======== DATA FOR PROCESSING ========

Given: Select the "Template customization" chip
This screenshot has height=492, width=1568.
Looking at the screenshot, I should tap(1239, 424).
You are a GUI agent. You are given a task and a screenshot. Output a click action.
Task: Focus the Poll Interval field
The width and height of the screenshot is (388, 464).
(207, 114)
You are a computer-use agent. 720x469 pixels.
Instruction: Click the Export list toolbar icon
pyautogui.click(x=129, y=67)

========
======== DATA FOR PROCESSING ========

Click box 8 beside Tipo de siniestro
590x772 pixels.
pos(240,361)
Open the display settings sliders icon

========

YOUR TASK
Would you copy every line of the entries in which "agent" appears?

ANSWER
You are a GUI agent. You are given a task and a screenshot. Output a click action.
You are a computer-use agent. 720x469 pixels.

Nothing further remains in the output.